Ho detto a costoro che hanno ragione a pensarla così. Se qualcosa di buono si voleva fare, bisognava invertire rotta decenni fa, quando si apparecchiavano tavole ricche su un territorio vergine. Ma l’abbuffata è stata grande, c’è chi è morto per ingordigia e chi di stenti. Chi aveva ampia visione se n’è andato, a malincuore, ma almeno si è salvato. Infatti, quando tornano per le vacanze dicono: «Per fortuna mi sono fatto le valigie in tempo». Il disastro è lì, edificato e non può essere riqualificato.
E ora che programma ci vorrebbe? Quale progetto per il futuro? Io insisto sempre sul solito da anni: spostare l’attenzione su Centro storico e Montagna. Salvare il salvabile del Campo profughi della Marina. Scelte impopolari perché sono quelle più produttive.
E poi mi hanno chiesto se io andrò a votare per la sola lista presente alle Comunali. E io ho risposto che ci andrò sicuramente, perché è inutile astenersi per evitare di raggiungere il quorum e fare venire un Commissario. Tanto qui la questione non è politica, ma demografica. Siamo testimoni della fine del processo di riciclo associato all’usato garantito.

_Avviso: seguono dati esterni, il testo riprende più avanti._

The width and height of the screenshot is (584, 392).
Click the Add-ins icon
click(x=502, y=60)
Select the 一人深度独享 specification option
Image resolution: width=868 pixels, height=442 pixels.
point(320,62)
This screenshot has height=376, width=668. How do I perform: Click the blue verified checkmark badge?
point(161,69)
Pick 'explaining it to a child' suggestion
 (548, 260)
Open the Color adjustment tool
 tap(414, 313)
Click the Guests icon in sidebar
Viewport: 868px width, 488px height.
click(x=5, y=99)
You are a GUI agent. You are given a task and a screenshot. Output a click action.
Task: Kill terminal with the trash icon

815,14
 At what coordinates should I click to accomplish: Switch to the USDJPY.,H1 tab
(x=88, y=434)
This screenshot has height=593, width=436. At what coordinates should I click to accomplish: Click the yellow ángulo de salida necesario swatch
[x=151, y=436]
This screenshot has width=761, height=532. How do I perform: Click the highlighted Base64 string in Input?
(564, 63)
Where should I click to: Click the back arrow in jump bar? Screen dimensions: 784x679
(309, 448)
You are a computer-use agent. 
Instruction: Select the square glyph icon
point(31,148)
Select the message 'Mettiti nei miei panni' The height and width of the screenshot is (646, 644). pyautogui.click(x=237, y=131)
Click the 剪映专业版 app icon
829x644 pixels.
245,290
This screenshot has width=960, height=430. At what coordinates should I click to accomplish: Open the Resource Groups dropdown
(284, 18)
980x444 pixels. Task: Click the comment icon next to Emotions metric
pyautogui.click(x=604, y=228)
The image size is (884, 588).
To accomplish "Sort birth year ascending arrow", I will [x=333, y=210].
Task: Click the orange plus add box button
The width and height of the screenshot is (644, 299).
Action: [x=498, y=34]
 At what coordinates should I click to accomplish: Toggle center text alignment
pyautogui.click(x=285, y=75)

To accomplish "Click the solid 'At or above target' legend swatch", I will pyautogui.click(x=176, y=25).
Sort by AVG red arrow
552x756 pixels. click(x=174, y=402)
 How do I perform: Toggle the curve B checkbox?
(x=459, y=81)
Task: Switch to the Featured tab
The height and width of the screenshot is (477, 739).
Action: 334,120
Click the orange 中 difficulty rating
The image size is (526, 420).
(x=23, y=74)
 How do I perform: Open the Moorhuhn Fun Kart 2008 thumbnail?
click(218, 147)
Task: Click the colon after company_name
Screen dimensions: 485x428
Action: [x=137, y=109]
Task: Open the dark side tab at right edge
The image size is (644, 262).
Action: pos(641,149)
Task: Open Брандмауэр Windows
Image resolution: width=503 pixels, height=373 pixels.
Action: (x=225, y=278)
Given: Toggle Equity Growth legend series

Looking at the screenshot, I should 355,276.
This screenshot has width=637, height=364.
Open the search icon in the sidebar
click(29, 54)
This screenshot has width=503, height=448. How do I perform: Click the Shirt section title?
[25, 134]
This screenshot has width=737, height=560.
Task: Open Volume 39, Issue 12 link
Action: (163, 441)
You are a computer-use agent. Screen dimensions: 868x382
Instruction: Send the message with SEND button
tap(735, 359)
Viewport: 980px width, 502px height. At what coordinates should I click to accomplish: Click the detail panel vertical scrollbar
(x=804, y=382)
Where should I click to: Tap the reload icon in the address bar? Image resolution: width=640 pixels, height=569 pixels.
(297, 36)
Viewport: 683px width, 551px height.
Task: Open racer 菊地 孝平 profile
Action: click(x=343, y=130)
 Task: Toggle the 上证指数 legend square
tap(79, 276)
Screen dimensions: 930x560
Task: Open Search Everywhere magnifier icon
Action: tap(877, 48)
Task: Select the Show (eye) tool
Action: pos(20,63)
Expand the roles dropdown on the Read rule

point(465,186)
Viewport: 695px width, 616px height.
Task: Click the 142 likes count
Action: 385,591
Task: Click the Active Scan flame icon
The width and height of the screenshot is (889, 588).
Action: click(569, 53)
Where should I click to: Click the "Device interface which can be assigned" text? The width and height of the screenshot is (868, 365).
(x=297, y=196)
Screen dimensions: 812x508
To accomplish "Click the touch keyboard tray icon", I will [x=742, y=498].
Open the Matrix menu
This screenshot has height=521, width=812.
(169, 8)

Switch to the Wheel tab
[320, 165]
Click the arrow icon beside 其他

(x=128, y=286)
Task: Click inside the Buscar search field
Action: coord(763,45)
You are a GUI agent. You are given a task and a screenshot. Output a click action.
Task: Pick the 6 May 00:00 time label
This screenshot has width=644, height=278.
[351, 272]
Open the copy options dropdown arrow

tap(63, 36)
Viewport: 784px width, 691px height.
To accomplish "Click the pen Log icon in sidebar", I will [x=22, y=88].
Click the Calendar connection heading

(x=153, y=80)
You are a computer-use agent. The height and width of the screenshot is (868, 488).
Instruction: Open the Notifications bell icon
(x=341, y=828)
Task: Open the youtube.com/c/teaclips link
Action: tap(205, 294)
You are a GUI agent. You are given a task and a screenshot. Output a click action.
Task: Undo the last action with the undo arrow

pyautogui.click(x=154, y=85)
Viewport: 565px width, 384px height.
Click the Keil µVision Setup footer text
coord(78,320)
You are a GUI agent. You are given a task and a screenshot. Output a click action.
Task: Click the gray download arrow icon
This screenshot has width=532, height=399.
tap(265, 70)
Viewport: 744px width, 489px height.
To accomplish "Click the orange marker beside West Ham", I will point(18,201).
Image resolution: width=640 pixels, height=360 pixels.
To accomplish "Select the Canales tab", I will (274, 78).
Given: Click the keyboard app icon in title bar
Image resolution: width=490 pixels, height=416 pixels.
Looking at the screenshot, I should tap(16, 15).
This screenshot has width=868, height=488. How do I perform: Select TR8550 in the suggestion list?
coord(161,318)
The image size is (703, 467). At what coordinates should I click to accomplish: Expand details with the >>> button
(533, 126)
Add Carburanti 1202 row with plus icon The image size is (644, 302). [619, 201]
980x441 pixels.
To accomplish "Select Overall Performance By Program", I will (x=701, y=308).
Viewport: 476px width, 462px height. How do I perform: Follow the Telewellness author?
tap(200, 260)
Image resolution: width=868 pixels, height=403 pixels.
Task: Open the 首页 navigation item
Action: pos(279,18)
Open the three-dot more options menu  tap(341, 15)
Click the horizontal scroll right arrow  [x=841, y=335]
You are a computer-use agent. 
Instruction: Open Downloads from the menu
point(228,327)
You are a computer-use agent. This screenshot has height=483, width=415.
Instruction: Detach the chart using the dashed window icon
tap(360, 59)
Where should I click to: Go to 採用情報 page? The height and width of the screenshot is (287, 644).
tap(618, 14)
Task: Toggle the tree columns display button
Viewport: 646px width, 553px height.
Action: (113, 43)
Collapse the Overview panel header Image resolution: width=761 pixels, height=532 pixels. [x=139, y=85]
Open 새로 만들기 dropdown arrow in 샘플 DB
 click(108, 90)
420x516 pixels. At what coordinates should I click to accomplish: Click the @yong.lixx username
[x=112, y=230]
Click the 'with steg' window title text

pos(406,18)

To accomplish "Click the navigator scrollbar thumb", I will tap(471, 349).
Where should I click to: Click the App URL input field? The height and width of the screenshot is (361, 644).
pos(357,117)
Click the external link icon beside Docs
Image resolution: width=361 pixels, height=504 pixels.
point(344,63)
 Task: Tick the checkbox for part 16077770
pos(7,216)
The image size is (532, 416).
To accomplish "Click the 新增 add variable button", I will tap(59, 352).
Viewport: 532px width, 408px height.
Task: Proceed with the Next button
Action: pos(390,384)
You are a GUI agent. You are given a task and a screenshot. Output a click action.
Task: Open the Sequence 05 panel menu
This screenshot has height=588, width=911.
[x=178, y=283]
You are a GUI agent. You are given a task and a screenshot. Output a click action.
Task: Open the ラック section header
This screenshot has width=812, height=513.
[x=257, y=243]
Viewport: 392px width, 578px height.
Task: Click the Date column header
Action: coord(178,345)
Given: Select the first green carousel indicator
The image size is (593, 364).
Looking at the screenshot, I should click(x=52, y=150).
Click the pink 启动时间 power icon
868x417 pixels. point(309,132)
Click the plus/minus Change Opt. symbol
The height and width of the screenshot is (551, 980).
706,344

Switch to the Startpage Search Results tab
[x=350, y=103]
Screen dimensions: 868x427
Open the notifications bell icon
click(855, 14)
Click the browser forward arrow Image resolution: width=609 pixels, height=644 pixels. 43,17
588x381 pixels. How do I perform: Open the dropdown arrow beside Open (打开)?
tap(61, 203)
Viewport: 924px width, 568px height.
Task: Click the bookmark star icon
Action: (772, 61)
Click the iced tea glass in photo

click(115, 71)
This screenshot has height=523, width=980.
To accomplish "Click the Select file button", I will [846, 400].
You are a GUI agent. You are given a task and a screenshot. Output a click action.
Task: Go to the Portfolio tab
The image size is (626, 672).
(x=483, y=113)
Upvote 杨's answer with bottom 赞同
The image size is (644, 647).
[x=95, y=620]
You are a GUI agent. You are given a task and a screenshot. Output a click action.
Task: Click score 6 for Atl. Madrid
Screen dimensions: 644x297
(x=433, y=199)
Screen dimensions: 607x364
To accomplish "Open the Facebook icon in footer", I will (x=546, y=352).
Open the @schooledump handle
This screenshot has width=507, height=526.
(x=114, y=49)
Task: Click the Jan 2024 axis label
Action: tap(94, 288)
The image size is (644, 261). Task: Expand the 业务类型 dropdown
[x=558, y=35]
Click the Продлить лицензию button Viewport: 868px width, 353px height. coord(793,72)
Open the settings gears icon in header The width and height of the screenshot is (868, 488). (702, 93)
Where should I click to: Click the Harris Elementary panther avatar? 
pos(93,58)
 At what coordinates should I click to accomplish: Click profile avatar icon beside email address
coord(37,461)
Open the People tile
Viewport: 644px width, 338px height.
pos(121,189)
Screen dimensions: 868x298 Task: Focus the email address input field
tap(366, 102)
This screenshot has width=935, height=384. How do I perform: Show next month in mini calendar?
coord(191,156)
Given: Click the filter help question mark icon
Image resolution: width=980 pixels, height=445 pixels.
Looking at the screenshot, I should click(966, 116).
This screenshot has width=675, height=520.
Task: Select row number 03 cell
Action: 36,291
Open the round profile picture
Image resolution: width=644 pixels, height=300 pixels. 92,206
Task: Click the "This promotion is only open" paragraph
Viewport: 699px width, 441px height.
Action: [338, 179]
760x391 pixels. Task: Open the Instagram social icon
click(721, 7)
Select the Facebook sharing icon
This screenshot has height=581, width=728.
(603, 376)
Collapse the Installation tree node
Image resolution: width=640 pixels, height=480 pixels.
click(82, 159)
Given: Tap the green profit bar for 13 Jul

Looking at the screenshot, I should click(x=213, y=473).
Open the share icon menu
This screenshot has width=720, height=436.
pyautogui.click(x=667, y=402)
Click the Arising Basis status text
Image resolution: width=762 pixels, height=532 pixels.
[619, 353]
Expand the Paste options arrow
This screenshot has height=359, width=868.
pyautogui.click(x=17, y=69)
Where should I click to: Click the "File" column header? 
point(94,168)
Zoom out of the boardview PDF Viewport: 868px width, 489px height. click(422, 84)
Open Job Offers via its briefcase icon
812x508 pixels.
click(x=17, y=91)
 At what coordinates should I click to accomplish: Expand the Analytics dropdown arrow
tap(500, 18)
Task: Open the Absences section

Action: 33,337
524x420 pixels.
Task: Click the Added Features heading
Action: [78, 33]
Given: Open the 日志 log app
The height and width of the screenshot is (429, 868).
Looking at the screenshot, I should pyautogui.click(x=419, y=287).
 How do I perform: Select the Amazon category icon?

Tutto qui. È solo questione di qualche decennio e poi l’emorragia sarà finita per dissanguamento. Verrà il tempo in cui non ci saranno più liste. Sì andrà a governare per divertimento, con esigue risorse. Si sceglierà: o la briscola o il Comune. Magari si userà un umanoide dotato di una sofisticata intelligenza artificiale. La democrazia ha già perso da tempo le sue sfumature, ormai o è bianco o è nero.
A me piace pensare anche che un giorno, in una piazza, noi quattro gatti rimasti, ci riuniremo a ragionare sul da farsi. Potremmo farlo da subito. Ma poi vedo che si attuano strategie comunicative, con tanto di utilizzo di intelligenze artificiali, manco fossimo in una metropoli o simili ad androidi. Si brandiscono maledizioni e benedizioni sui social, come se ognuno stesse su un pianeta irraggiungibile. Ci sono ancora in atto “culti della personalità”.
E poi? E poi, aprite le liste, che qui si cercano “canditi e candidabili”. Come si noterà non cito né luoghi né metto riferimenti temporali, perché oggi tocca al mio paese, domani a qualche altro comune limitrofo. Il resto è memoria collettiva. Il mondo anche è immenso, ma in troppi pensano che finisca dietro casa loro.